Por eso, cuando los que nos gobiernan están gobernados por la burricie, la estulticia y la mala fe, las leyes se convierten en papel mojado y las instituciones en un teatrillo de marionetas. Poco importa si una amnistía cabe o no en nuestra Carta Magna porque se realizará el ejercicio de ingeniería lingüística necesario para que encaje. Da igual eliminar el delito de sedición escudándose en una mayoría parlamentaria a pesar de nunca haberlo propuesto al ciudadano, porque los votos se utilizan como un cheque en blanco. Se recurren las sentencias que no gusten las veces que sean necesarias hasta llegar al máximo órgano judicial, sabiendo que la independencia de sus jueces es la misma que la de Cataluña pese a Rufianes, Junqueras, Puigdemonts y sus sueños húmedos. Se intercambian escaños entre partidos contradiciendo el resultado electoral para conseguir favores y beneficios que nadie les otorgó en las urnas. Se dialoga y da voz a los de peor calaña en nombre de la moderación… Y a todo esto se le llama democracia, haciendo creer que ésta es el ejercicio de libertad sin límites del que ostenta –pero detenta– el poder. El Estado como padre putativo del individuo que ha perdido su condición de ciudadano.

Uno es hijo de su tiempo, pero la historia y testimonios hacen pensar que los consensos del 78 se alcanzaron a base de cultura, educación, civismo y buena fe. Quizás se cedió demasiado en pro de las minorías, o quizás no todo fueran ansias de entendimiento, pero unos por otros alcanzaron esas bases mínimas comunes a partir de las cuales seguir entendiéndose. Sin embargo, la triste realidad es que nuestra Constitución y nación dejaron un resquicio a su autodestrucción si caían en las manos equivocadas, ya fuera por unas cesiones necesarias en su momento o por una excesivamente ingenua buena fe. Y esa pólvora ha encontrado la mecha de los políticos sin escrúpulos que han abandonado la cultura, los valores, la moral, la educación, la buena fe o todas a la vez. La mecha del individuo que piensa en las amplias mayorías sociales de antaño como viles dictaduras encubiertas o experimentos de alienación de masas, cuando no eran más que la consecuencia lógica de una alimentación educativa y espiritual que encauzaba a los hombres hacia un futuro común, y que ahora brilla por su ausencia, creando súbditos incapaces de tomar las riendas de su destino.

Ahora, cuando repaso la crónica política, siempre recuerdo el cuento de aquel hombre.

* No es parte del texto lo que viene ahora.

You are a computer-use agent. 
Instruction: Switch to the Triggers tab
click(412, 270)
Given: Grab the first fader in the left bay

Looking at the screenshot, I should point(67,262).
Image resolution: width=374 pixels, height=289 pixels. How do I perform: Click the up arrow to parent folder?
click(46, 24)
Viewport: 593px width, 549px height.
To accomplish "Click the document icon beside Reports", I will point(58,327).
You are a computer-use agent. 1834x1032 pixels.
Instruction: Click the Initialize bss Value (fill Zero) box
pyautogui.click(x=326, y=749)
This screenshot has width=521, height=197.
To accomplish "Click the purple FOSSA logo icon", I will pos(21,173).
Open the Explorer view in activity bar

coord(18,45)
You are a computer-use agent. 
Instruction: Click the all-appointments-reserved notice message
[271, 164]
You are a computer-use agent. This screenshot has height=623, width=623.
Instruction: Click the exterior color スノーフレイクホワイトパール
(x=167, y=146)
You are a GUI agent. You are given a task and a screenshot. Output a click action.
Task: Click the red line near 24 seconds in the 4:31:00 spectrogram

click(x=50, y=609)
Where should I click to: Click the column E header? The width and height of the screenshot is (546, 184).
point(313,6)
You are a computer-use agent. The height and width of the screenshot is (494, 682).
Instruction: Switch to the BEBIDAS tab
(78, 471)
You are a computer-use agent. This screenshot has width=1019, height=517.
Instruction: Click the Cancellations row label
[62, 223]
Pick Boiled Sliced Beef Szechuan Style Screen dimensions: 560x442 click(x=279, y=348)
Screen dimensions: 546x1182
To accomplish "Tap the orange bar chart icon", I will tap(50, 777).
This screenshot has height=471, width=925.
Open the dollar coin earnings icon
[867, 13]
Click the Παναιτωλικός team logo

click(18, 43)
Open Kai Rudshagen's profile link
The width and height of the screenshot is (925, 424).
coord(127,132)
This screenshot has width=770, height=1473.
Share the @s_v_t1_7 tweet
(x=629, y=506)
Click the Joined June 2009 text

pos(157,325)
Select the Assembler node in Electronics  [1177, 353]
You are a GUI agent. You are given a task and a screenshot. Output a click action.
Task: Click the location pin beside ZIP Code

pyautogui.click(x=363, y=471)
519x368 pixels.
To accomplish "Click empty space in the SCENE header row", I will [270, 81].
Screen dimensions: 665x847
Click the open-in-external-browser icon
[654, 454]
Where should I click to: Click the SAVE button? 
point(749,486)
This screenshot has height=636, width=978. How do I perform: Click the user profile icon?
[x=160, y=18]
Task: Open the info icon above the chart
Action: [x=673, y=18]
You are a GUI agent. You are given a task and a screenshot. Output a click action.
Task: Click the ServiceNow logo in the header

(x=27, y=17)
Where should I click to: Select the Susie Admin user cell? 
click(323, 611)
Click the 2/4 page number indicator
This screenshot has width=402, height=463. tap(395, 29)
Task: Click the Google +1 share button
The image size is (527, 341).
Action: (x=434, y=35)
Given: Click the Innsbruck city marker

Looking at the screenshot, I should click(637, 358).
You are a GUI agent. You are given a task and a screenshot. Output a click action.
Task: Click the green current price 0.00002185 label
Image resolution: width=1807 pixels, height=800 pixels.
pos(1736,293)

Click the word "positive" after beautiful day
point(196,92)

La primera vez que vi la palabra demomafia fue en una callejuela olvidada de La Coruña. Poco después, me topé con ella en la Villa y Corte: la pueden encontrar ustedes recorriendo la M-30 en dirección norte, en el puente previo al de Ventas. Quizá se trate de un grafitero errante vagando por la geografía nacional, o de dos personas llegando la misma conclusión, como dicen que ocurrió con Graham Bell y Marconi al inventar el teléfono. En todo caso, es la mejor definición del régimen actual. Aquel anciano no pudo robar el Coliseo; era sólo un hombre y la mole romana se antojaba infinita. Nuestra democracia, aunque lo parezca, no está formada por unos códigos escritos y edificios. Es invisible, y a diferencia del Coliseo, existe una legión dispuesta a destruirla. Cada día roban más piedras del edificio, y me temo que están llegando a los cimientos.